> [SOURCE DATA]:
----

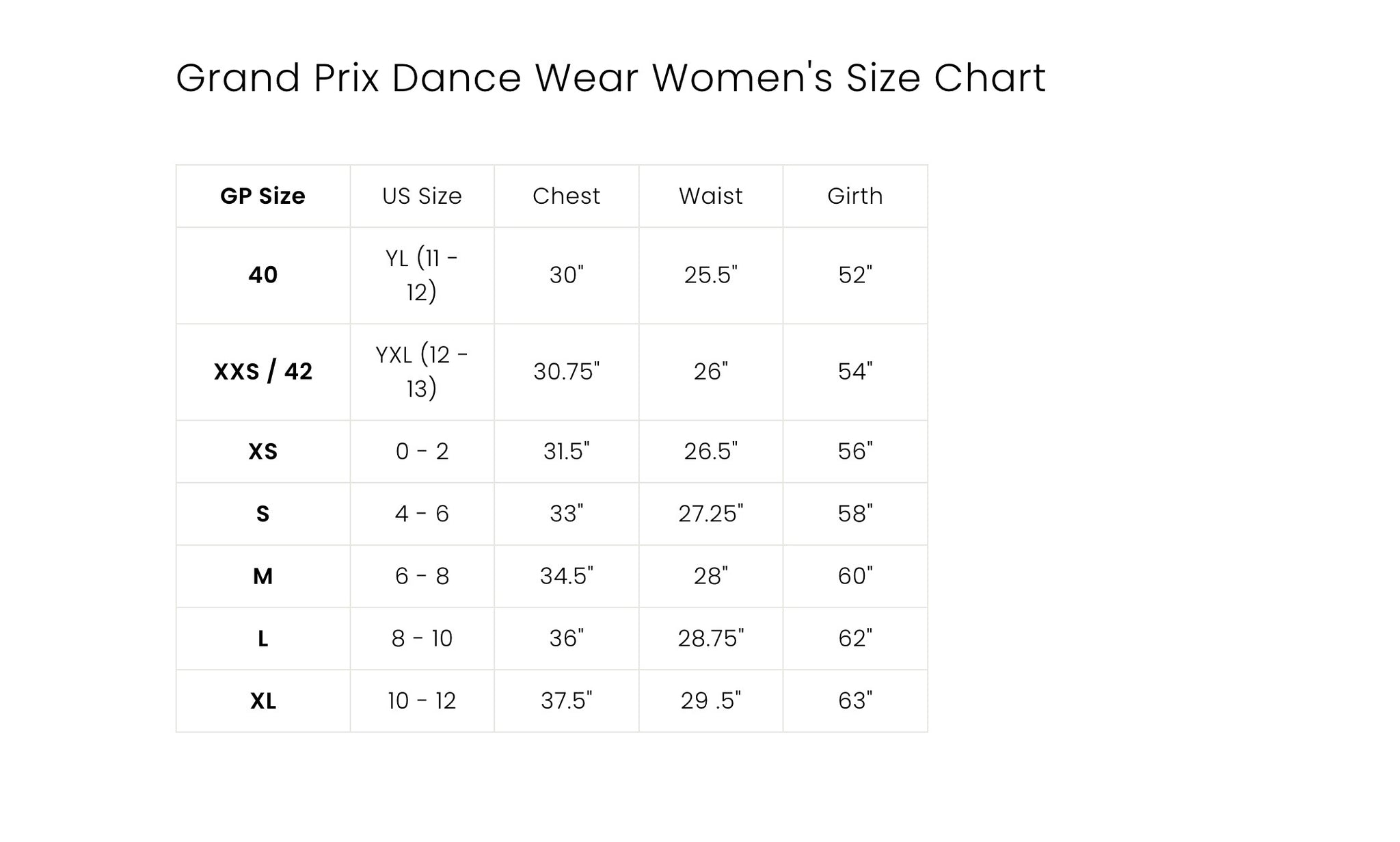Select the 28.75" waist cell for size L
This screenshot has height=842, width=1400.
pyautogui.click(x=711, y=639)
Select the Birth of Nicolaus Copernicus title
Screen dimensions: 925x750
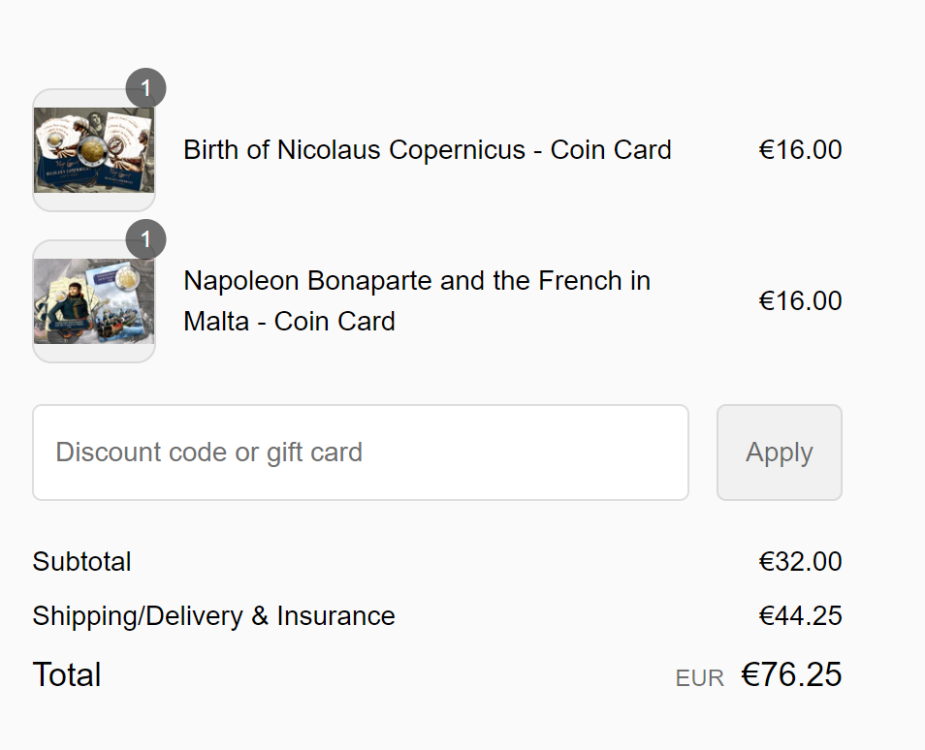(427, 150)
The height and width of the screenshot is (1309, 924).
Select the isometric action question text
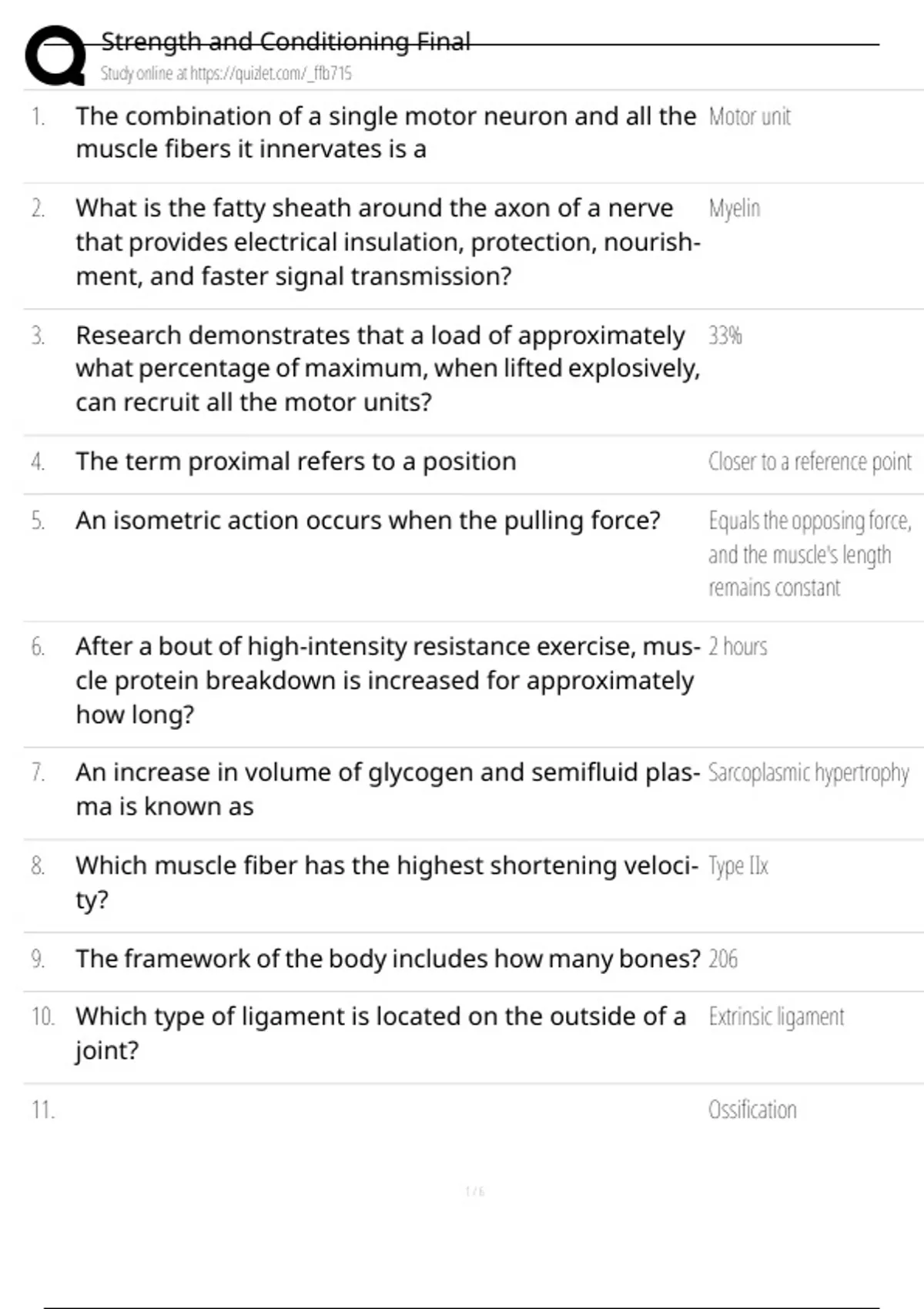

----

Beginning with the line that contains "Screen dimensions: 925x750" and ending with the last line of the data, transcribe each line exactly; pictures stay out.

> [RESPONSE AREA]:
Screen dimensions: 925x750
(427, 150)
The height and width of the screenshot is (1309, 924).
Select the isometric action question text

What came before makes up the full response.